### Exercise goal
Every line below that carries the word "computer" needs to be copied.

### Dataset excerpts
------------------------------
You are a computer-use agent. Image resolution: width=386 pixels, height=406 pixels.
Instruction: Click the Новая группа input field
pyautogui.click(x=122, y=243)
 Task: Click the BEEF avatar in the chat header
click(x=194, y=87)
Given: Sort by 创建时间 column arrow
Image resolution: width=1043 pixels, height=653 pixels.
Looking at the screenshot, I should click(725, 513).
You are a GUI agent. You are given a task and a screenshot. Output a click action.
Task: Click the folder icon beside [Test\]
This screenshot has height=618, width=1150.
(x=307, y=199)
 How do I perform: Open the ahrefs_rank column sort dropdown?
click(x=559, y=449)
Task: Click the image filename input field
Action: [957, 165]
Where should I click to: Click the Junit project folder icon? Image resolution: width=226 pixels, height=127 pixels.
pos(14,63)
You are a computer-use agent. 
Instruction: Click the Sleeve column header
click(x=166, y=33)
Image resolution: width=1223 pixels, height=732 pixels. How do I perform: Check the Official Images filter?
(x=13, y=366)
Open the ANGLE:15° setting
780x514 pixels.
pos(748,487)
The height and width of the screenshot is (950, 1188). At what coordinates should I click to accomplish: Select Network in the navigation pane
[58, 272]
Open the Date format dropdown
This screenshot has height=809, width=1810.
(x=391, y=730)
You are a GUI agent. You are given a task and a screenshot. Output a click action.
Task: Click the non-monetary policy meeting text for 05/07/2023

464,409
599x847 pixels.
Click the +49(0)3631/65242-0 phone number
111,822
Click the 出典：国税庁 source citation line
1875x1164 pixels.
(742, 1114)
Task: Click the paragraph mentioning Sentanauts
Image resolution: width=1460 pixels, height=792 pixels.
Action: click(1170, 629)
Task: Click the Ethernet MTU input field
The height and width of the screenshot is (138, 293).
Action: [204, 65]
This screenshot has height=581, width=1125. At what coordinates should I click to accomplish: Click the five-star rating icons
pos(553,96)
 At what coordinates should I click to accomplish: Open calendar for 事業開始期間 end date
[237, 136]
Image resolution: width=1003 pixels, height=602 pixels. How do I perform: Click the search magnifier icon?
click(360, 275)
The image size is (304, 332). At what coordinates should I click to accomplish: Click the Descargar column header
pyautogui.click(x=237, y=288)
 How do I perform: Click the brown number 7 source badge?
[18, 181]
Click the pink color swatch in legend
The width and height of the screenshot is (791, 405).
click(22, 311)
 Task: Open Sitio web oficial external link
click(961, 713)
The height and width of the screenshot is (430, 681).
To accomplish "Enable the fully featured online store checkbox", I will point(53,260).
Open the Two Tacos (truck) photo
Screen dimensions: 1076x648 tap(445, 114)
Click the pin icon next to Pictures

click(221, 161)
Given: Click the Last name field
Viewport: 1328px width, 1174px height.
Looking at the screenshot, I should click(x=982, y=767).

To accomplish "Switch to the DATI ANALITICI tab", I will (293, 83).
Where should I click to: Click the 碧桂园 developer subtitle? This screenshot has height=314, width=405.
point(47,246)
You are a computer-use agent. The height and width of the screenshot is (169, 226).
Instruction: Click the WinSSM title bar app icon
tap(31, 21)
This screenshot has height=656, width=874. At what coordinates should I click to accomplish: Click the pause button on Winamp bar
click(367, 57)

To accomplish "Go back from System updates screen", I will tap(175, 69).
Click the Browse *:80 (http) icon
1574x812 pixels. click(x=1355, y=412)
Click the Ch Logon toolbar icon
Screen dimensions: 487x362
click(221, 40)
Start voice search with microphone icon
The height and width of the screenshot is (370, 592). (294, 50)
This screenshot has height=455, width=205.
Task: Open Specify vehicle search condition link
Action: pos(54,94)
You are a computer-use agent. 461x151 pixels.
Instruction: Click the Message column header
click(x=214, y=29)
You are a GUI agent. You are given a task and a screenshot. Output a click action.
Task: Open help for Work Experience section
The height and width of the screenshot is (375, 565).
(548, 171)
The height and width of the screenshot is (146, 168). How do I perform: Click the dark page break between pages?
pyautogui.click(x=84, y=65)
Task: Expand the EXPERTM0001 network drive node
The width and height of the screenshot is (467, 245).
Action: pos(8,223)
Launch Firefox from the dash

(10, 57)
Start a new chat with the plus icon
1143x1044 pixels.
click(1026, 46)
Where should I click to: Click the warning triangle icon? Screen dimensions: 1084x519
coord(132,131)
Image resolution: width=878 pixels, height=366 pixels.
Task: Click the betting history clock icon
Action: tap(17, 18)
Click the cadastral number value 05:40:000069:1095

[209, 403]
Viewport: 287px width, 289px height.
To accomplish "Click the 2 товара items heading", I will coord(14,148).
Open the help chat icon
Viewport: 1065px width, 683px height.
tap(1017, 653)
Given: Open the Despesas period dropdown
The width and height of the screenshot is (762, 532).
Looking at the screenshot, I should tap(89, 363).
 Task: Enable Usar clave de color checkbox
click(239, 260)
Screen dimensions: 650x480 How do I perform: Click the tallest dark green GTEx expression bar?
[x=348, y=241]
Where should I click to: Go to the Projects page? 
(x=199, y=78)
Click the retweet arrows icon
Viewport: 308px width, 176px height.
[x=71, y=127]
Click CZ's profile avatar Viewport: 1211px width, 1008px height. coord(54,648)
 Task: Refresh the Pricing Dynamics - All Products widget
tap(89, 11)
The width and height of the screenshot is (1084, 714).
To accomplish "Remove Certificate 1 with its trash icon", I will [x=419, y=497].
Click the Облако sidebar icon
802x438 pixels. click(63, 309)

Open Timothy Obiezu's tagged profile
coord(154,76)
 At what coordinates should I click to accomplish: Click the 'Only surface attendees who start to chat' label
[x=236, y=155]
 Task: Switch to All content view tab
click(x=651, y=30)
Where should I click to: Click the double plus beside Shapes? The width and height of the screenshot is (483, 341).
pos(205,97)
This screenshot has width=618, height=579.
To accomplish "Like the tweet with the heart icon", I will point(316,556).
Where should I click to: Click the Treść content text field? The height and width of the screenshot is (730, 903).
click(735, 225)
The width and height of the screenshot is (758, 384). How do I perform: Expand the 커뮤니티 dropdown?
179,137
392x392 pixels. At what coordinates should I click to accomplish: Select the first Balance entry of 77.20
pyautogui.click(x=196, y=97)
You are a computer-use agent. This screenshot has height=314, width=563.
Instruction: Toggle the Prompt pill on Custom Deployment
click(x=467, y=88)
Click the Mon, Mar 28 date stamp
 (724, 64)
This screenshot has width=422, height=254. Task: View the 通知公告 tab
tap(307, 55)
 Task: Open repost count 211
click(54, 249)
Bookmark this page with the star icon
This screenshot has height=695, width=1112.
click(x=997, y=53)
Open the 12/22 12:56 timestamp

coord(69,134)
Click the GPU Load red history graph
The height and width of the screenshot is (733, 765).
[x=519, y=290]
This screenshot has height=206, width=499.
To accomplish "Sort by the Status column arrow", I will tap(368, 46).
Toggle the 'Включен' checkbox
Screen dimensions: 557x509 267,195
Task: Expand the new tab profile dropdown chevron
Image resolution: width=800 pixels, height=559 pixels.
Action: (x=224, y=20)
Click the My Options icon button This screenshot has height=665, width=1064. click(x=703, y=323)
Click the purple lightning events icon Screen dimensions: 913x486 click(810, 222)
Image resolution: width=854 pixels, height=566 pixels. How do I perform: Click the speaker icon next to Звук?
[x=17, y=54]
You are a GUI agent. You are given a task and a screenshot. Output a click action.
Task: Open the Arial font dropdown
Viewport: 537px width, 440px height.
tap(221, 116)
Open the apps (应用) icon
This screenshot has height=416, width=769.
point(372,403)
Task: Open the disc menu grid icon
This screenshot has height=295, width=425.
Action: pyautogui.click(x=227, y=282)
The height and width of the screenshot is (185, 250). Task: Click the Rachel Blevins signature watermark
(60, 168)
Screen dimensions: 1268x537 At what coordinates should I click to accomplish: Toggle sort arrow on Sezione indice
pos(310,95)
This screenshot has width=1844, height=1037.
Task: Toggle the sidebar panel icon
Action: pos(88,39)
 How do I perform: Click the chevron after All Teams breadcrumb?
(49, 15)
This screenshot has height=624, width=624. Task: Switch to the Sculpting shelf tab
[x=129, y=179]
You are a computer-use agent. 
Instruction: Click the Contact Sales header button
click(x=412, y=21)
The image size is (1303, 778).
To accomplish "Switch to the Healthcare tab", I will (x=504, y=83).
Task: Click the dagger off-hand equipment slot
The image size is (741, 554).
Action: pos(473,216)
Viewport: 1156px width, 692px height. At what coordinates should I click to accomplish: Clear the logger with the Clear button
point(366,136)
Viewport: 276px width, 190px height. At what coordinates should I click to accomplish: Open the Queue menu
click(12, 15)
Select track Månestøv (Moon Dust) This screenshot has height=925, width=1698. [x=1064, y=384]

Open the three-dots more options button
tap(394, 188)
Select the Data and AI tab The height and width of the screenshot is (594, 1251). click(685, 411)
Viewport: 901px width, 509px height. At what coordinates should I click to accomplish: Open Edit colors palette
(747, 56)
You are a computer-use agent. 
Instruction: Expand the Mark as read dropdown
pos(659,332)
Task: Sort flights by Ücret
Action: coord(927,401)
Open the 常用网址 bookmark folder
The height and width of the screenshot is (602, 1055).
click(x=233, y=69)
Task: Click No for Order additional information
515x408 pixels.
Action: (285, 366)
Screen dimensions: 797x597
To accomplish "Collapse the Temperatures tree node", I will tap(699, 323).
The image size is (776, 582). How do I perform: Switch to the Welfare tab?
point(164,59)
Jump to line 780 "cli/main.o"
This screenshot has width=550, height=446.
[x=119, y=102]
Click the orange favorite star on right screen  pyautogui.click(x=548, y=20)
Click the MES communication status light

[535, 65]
------------------------------
### Result of the exercise
You are a computer-use agent. Image resolution: width=386 pixels, height=406 pixels.
You are a computer-use agent. 
You are a computer-use agent. The height and width of the screenshot is (169, 226).
You are a computer-use agent. 461x151 pixels.
You are a computer-use agent. This screenshot has height=314, width=563.
You are a computer-use agent. 
You are a computer-use agent. 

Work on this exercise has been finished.